■ Problem description:
Reproduce the part of the items that opens with the line containing "This screenshot has height=602, width=1351." and closes with the line containing "Looking at the", both included, and leave the pictures out.
+++ Material shown +++
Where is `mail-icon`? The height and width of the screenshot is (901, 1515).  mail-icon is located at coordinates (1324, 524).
+++
+++ Material shown +++
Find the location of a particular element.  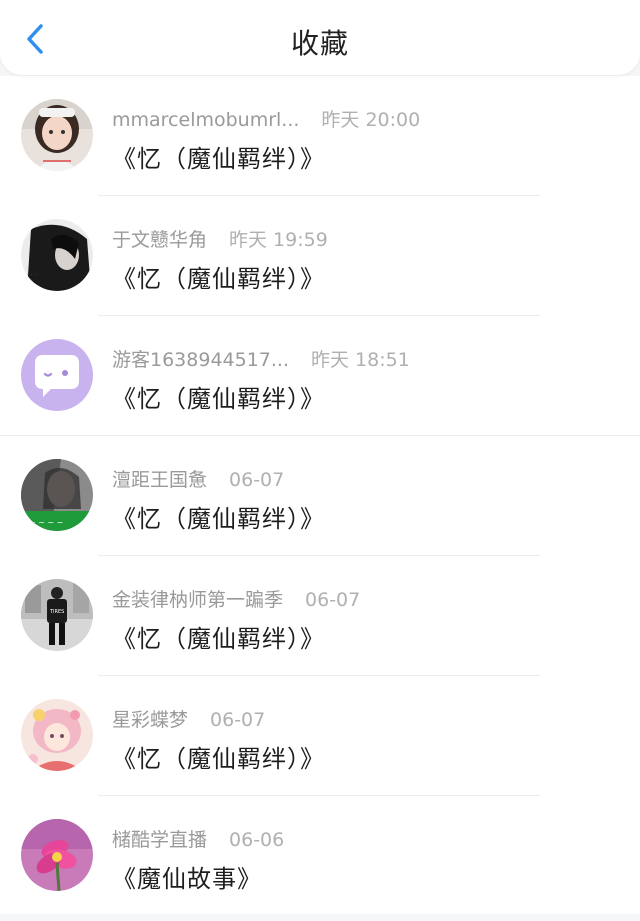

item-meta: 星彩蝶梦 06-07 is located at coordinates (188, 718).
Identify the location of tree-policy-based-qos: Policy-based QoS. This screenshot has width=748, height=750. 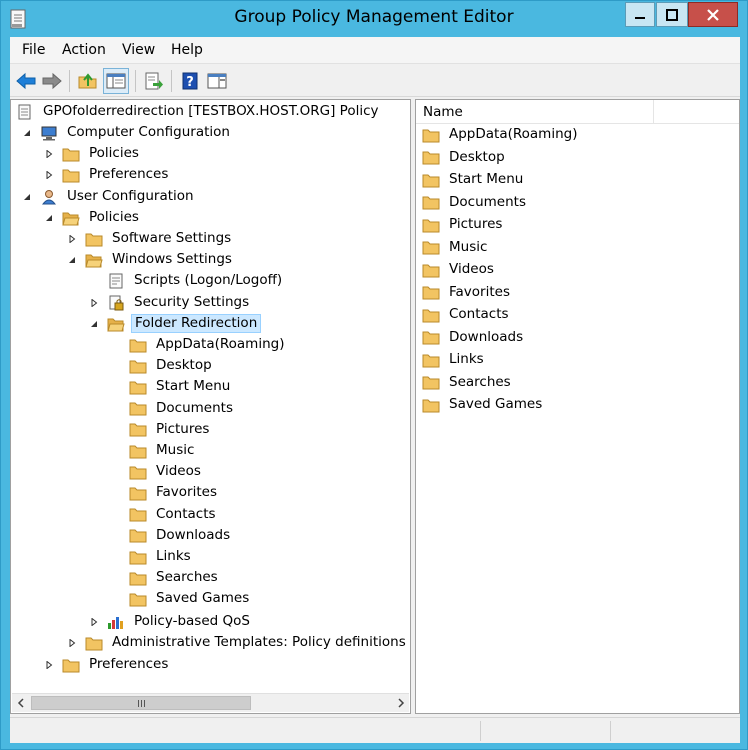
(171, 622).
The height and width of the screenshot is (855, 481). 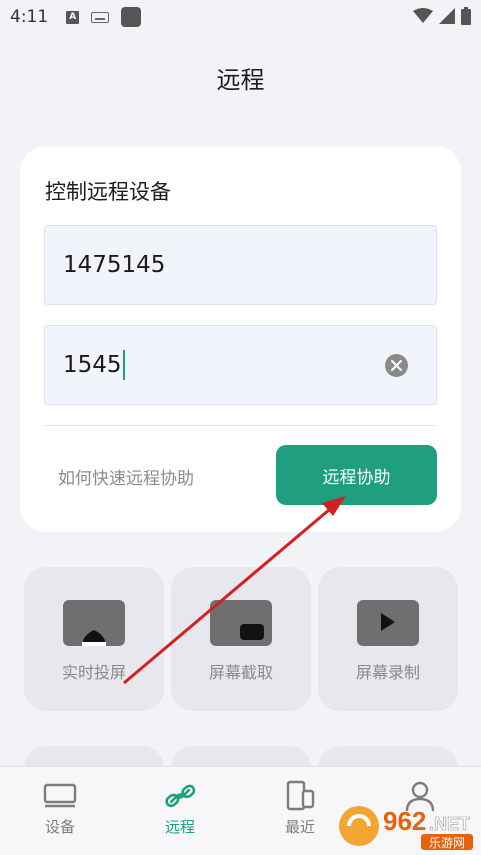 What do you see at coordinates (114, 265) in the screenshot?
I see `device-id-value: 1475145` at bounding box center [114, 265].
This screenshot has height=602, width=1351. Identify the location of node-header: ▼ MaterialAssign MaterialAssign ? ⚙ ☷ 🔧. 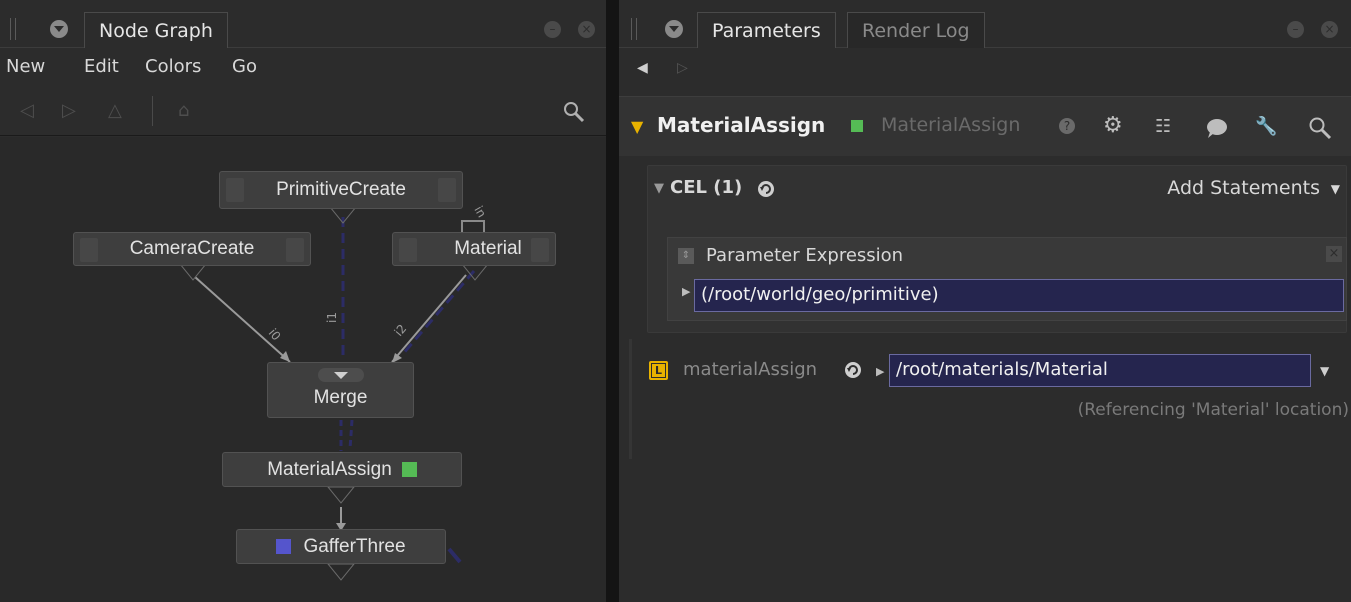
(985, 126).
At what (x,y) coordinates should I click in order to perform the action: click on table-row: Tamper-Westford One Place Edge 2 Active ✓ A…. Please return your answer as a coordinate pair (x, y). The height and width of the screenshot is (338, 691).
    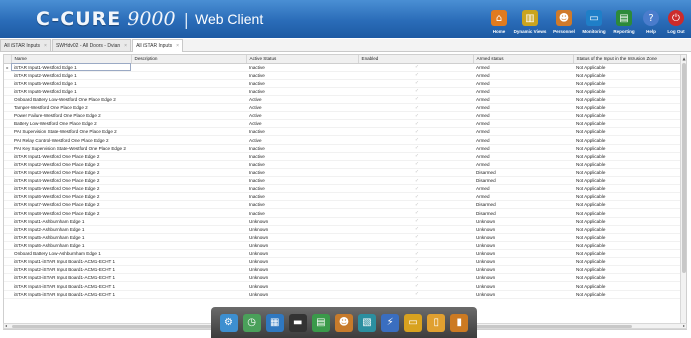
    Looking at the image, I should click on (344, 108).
+++
■ Answer section:
This screenshot has height=602, width=1351. Identify the location of node-header: ▼ MaterialAssign MaterialAssign ? ⚙ ☷ 🔧. 
(985, 126).
At what (x,y) coordinates should I click in order to perform the action: click on table-row: Tamper-Westford One Place Edge 2 Active ✓ A…. Please return your answer as a coordinate pair (x, y). The height and width of the screenshot is (338, 691).
    Looking at the image, I should click on (344, 108).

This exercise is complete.